**ACTION ITEM:** Verbatim, and with nothing else, reproduce the data below from its first line through the line containing "Он и она (253, 2229)".

(Saved data entries)
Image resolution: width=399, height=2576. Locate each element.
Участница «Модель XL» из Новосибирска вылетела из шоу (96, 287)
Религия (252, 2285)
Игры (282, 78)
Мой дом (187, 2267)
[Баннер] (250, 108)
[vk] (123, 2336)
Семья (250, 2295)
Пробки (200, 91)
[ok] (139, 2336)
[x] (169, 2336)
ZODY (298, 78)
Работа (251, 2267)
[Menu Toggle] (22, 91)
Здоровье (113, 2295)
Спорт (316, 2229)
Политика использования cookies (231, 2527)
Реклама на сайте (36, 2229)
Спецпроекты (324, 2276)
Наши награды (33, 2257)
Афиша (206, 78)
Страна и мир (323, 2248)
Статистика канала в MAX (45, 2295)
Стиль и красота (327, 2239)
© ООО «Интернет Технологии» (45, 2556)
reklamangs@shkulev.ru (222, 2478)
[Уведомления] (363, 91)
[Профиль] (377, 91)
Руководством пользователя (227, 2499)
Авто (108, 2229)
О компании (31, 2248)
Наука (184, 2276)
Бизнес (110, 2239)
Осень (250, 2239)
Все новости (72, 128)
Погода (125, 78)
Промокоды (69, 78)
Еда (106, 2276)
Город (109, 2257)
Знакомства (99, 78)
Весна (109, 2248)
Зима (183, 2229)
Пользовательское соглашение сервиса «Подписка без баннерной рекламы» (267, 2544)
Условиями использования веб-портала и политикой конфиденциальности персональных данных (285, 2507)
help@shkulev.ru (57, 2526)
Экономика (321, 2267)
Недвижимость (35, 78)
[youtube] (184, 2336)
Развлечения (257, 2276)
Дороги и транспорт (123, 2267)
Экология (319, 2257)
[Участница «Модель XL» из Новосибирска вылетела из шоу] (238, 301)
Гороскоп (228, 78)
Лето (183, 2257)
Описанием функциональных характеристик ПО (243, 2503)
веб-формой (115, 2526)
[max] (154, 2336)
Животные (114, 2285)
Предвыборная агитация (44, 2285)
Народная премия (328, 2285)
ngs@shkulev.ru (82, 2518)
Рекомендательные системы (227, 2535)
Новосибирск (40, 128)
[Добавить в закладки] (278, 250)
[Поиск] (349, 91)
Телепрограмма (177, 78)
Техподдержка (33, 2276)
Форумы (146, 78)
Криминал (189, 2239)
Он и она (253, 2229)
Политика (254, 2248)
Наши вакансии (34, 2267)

**YOUR RESPONSE:**
Image resolution: width=399, height=2576. Locate each element.
Участница «Модель XL» из Новосибирска вылетела из шоу (96, 287)
Религия (252, 2285)
Игры (282, 78)
Мой дом (187, 2267)
[Баннер] (250, 108)
[vk] (123, 2336)
Семья (250, 2295)
Пробки (200, 91)
[ok] (139, 2336)
[x] (169, 2336)
ZODY (298, 78)
Работа (251, 2267)
[Menu Toggle] (22, 91)
Здоровье (113, 2295)
Спорт (316, 2229)
Политика использования cookies (231, 2527)
Реклама на сайте (36, 2229)
Спецпроекты (324, 2276)
Наши награды (33, 2257)
Афиша (206, 78)
Страна и мир (323, 2248)
Статистика канала в MAX (45, 2295)
Стиль и красота (327, 2239)
© ООО «Интернет Технологии» (45, 2556)
reklamangs@shkulev.ru (222, 2478)
[Уведомления] (363, 91)
[Профиль] (377, 91)
Руководством пользователя (227, 2499)
Авто (108, 2229)
О компании (31, 2248)
Наука (184, 2276)
Бизнес (110, 2239)
Осень (250, 2239)
Все новости (72, 128)
Погода (125, 78)
Промокоды (69, 78)
Еда (106, 2276)
Город (109, 2257)
Знакомства (99, 78)
Весна (109, 2248)
Зима (183, 2229)
Пользовательское соглашение сервиса «Подписка без баннерной рекламы» (267, 2544)
Условиями использования веб-портала и политикой конфиденциальности персональных данных (285, 2507)
help@shkulev.ru (57, 2526)
Экономика (321, 2267)
Недвижимость (35, 78)
[youtube] (184, 2336)
Развлечения (257, 2276)
Дороги и транспорт (123, 2267)
Экология (319, 2257)
[Участница «Модель XL» из Новосибирска вылетела из шоу] (238, 301)
Гороскоп (228, 78)
Лето (183, 2257)
Описанием функциональных характеристик ПО (243, 2503)
веб-формой (115, 2526)
[max] (154, 2336)
Животные (114, 2285)
Предвыборная агитация (44, 2285)
Народная премия (328, 2285)
ngs@shkulev.ru (82, 2518)
Рекомендательные системы (227, 2535)
Новосибирск (40, 128)
[Добавить в закладки] (278, 250)
[Поиск] (349, 91)
Телепрограмма (177, 78)
Техподдержка (33, 2276)
Форумы (146, 78)
Криминал (189, 2239)
Он и она (253, 2229)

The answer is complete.